Why ScryLab Uses HDF5 Internally – and Only Reads MDF

·
Cover for Why ScryLab Uses HDF5 Internally – and Only Reads MDF

One of the first things I had to settle when developing ScryLab was the question of the internal file format. The decision sounds technical and dry at first, but it has a massive impact on how the application feels in everyday use – when loading large files, when adding signals, when navigating through long measurements.

Here I explain how I arrived at this decision.

The MDF Problem

MDF – more precisely MF4 – is the standard in automotive measurement technology. INCA, CANape, almost all data loggers write it. It therefore seems natural to use it internally as well.

But you run into a fundamental problem pretty quickly.

MF4 is a sequential format. It is designed to be written continuously during a measurement – channel by channel, block by block, from front to back. This works great for data loggers. But for an analysis tool that edits files interactively, it is a serious problem.

For example, if you want to add signals to an existing MF4 file after the fact, you have to rewrite the entire file. And to rewrite it, you first have to load it completely. This might sound like an implementation detail, but it destroys an approach that was very important to me for ScryLab: lazy loading of the signal list.

Lazy loading here means that when a file is opened, only the metadata is read initially – channel names, units, structure. The actual measurement values remain untouched until a signal actually needs to be displayed. If you open a file with 200 channels but only look at three of them, only those three are loaded.

With MDF as the write format, this is not feasible. So I reduced MDF to read-only support – which is perfectly sufficient for compatibility with existing measurement chains – and looked for a better alternative.

Why HDF5

HDF5 is not a specialized measurement format but a general scientific and technical file format. It is used in climate research, particle physics, and machine learning, among other fields. This sounds far removed from vehicle testing and classic engineering work, but it has one decisive advantage: the format is optimized for exactly the operations that are relevant to ScryLab.

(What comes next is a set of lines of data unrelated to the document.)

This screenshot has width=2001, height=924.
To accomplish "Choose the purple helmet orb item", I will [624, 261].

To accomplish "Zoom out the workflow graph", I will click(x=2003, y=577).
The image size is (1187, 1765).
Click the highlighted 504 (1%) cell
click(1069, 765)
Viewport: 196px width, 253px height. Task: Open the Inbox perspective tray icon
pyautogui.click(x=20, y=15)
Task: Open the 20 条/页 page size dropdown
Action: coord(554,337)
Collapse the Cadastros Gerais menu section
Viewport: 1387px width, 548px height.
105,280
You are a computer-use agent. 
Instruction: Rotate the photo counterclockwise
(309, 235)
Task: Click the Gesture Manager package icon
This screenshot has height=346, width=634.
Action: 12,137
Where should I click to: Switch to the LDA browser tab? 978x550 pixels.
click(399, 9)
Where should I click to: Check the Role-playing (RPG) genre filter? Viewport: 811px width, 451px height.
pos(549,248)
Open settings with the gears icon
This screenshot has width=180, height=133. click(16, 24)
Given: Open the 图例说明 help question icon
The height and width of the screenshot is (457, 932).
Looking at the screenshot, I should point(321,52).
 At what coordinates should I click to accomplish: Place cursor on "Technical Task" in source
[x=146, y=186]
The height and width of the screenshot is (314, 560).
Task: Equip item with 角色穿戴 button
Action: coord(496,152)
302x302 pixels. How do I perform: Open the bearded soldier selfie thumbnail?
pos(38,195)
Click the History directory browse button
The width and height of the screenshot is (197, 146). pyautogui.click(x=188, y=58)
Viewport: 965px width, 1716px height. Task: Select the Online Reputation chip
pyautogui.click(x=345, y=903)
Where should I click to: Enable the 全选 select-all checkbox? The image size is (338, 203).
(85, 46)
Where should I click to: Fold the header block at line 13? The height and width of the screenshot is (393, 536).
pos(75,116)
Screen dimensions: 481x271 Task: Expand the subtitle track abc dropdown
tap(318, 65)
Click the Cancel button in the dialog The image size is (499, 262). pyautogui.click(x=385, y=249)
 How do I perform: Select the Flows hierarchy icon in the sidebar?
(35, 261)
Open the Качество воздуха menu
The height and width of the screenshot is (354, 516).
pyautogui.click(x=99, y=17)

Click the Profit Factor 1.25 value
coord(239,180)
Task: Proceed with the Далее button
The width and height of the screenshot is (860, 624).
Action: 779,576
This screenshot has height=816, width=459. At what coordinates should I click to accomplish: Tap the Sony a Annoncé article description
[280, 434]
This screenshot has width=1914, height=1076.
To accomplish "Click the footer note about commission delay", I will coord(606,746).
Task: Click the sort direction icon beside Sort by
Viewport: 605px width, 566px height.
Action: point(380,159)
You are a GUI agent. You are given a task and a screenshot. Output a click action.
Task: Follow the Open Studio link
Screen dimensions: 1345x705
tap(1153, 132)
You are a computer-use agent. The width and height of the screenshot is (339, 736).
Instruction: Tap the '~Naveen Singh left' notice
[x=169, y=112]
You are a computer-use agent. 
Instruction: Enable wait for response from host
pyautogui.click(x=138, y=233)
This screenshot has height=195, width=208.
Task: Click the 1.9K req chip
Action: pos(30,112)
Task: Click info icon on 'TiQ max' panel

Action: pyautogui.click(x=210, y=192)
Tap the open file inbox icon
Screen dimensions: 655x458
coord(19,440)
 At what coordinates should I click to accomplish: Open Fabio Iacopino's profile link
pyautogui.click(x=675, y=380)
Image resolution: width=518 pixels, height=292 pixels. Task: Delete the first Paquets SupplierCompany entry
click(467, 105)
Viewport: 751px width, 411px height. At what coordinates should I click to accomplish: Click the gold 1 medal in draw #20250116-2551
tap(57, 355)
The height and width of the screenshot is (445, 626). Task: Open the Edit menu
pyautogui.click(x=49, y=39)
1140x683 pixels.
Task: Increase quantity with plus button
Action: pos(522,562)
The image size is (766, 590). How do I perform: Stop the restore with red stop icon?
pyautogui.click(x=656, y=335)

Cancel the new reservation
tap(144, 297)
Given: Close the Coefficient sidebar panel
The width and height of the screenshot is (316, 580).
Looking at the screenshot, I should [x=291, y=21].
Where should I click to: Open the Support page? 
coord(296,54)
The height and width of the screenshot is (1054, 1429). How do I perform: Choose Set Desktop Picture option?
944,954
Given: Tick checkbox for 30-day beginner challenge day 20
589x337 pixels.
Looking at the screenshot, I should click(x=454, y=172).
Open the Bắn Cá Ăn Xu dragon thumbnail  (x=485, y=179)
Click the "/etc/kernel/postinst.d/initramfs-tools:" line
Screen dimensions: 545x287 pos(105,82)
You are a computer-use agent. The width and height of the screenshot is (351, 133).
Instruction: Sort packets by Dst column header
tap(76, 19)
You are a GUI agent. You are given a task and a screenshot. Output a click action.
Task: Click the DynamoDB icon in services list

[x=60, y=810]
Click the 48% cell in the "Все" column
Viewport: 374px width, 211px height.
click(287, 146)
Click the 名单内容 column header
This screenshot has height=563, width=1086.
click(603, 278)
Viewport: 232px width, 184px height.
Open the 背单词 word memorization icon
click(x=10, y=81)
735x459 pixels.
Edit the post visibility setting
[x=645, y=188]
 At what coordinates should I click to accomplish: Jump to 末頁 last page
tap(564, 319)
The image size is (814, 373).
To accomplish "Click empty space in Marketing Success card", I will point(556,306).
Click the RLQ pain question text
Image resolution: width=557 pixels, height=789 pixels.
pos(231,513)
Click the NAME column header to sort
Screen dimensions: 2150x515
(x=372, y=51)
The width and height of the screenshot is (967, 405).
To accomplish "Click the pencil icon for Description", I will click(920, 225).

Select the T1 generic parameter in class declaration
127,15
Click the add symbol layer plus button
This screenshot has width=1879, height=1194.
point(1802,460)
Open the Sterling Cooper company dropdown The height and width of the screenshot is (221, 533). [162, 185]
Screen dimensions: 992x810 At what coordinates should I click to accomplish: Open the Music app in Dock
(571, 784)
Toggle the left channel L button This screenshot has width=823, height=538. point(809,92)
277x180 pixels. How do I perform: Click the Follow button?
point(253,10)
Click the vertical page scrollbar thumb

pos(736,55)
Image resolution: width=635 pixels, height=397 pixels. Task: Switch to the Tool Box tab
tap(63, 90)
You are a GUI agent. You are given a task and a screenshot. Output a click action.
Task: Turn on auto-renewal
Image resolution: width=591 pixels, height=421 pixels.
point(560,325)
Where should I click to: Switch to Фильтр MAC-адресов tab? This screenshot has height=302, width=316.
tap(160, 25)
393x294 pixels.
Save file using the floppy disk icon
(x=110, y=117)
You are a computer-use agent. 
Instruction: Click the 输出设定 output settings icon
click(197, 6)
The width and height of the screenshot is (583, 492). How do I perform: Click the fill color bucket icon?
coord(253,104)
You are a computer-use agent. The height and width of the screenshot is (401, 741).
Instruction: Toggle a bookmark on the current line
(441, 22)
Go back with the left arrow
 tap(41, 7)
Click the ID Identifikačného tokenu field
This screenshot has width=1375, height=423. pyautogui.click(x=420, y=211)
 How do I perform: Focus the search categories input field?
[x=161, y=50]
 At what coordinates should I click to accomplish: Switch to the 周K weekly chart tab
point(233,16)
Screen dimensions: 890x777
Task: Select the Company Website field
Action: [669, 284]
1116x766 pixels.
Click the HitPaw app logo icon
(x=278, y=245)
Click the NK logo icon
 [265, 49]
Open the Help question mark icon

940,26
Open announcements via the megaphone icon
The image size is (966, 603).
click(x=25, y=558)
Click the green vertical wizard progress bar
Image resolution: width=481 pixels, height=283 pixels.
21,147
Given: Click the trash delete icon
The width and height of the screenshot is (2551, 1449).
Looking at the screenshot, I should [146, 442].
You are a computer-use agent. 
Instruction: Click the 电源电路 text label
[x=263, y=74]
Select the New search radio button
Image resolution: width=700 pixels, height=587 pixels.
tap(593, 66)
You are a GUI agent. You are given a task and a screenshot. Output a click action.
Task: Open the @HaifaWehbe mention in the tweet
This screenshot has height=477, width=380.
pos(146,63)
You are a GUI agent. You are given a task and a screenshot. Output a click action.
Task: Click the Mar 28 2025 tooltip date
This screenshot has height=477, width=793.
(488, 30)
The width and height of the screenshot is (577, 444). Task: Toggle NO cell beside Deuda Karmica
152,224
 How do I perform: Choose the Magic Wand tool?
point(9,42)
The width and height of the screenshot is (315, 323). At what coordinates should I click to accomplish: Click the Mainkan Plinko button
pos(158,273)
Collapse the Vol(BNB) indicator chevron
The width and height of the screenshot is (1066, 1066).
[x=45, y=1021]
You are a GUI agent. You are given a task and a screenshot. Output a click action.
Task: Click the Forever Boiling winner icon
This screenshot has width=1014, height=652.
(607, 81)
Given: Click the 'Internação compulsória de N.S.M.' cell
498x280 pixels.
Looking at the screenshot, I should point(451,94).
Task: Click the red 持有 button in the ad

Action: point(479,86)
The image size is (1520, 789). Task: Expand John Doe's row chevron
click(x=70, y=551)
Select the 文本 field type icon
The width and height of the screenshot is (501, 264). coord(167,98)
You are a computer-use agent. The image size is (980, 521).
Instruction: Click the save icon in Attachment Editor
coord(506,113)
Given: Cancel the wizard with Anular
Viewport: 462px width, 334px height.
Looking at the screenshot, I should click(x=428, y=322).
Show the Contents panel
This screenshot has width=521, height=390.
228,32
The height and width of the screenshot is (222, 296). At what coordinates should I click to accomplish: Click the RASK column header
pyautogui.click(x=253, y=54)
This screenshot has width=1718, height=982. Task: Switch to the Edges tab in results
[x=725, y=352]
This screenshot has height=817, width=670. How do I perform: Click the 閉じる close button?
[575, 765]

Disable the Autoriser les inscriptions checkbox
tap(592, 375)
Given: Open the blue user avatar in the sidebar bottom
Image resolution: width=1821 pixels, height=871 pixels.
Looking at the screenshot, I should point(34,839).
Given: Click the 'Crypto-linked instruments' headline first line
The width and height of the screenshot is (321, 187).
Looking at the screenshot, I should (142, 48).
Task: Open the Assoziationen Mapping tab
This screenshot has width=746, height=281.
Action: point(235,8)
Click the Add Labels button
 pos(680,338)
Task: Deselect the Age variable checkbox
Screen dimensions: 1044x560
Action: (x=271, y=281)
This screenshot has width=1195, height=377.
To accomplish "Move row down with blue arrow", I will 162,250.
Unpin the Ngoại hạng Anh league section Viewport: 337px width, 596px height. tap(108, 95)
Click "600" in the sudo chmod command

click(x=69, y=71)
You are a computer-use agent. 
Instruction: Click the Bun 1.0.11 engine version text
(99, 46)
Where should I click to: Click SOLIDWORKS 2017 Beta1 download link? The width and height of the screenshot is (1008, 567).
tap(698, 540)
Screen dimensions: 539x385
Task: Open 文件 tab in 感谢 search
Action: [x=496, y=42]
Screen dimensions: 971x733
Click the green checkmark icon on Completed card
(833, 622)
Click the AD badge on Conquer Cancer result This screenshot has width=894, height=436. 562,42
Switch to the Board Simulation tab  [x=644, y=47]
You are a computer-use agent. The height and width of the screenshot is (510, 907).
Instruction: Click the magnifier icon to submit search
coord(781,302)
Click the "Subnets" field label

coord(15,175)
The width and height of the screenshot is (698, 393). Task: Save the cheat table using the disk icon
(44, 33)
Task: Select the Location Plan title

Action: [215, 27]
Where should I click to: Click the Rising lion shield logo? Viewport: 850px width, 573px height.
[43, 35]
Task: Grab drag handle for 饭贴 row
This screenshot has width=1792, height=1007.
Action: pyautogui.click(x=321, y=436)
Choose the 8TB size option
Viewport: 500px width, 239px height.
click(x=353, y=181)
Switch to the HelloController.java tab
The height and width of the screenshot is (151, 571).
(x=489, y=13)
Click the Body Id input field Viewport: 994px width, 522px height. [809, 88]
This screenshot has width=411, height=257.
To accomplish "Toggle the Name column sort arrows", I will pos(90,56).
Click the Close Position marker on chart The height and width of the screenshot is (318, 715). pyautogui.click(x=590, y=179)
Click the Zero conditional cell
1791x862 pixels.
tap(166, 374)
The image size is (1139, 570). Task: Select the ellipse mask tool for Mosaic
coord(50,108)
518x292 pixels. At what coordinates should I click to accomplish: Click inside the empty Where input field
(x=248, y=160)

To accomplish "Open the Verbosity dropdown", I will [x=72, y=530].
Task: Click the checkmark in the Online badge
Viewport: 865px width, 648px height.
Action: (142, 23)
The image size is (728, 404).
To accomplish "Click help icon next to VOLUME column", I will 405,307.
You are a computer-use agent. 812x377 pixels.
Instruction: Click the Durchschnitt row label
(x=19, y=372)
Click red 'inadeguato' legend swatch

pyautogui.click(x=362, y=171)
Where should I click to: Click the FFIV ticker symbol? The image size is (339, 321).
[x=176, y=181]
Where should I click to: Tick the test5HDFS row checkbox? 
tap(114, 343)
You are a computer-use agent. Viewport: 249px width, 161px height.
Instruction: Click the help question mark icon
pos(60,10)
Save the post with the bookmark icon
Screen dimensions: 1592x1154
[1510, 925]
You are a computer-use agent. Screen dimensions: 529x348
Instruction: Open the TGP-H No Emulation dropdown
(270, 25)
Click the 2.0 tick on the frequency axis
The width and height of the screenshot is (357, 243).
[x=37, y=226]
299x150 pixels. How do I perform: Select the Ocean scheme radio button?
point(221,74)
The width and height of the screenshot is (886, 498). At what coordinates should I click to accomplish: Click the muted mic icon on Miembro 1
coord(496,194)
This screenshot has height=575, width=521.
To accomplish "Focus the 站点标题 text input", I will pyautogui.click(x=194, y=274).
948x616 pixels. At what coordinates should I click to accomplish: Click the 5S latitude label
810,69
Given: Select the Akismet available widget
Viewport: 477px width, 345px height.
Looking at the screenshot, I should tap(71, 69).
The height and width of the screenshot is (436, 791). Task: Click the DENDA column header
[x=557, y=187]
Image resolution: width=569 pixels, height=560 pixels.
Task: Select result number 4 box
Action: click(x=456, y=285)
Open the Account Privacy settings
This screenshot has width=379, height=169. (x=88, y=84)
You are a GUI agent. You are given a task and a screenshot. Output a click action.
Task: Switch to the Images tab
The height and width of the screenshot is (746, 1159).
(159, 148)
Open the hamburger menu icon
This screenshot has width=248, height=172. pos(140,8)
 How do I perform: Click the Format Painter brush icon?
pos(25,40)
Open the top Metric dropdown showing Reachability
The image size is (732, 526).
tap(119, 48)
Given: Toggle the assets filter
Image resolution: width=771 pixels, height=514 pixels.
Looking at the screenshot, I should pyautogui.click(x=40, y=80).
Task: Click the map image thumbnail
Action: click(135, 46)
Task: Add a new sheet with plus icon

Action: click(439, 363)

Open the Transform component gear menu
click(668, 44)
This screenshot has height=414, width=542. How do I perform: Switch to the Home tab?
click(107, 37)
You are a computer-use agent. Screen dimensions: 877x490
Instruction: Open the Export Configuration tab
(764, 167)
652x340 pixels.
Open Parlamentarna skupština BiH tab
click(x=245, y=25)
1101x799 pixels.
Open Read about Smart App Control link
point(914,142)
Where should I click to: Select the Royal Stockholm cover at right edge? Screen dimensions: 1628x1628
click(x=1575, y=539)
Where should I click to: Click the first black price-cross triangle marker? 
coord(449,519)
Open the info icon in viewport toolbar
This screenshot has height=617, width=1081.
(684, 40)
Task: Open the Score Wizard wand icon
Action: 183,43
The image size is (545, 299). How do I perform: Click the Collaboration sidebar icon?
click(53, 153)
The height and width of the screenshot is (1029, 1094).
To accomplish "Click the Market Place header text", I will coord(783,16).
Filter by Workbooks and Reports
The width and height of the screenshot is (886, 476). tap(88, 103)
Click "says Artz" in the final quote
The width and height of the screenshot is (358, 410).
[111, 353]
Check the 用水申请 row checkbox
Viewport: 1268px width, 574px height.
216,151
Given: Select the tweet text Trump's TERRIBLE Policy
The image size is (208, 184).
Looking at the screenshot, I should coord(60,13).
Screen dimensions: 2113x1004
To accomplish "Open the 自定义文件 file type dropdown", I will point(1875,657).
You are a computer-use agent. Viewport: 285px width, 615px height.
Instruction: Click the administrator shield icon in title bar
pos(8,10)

HDF5 files consist internally of datasets stored in chunks. This allows random access: I can read a single channel without touching the rest of the file – the foundation for ScryLab loading signals only on demand. Datasets can also be extended after the fact without rewriting the entire file, which makes HDF5 a true write format. The hierarchical structure – data organized like a directory tree – fits well with measurements that have many channels and different sampling rates. The format also supports chunk-level compression; I currently forgo this in favor of maximum I/O speed, but the option remains open.

What This Means for the Application

When you open a file in ScryLab, nothing is preloaded. The signal list appears immediately because only the metadata is read. Only when a signal is dragged into the plot does ScryLab load the actual values for that channel.

The key difference to MDF lies not in reading but in writing: new signals can be appended directly in HDF5. With MDF, every change would mean rewriting the complete file – with everything in it.

Most of the data I see in practice is in MDF format – that remains the reality in the automotive sector. That is why ScryLab can read MF4 and MF3. MDF files remain as read-only sources; anyone who wants to add or edit signals creates a new HDF5 file.

CSV import is also planned, following the same principle.

TIP

Another case that is often missing from format discussions: what if the data is not in a file at all? Anyone working with MATLAB, Python, or another simulation tool often already has the results in memory. Taking the detour through an intermediate file costs time and creates unnecessary overhead. For this case, ScryLab supports programmatic data import – data can be passed directly from the runtime environment without having to persist it first.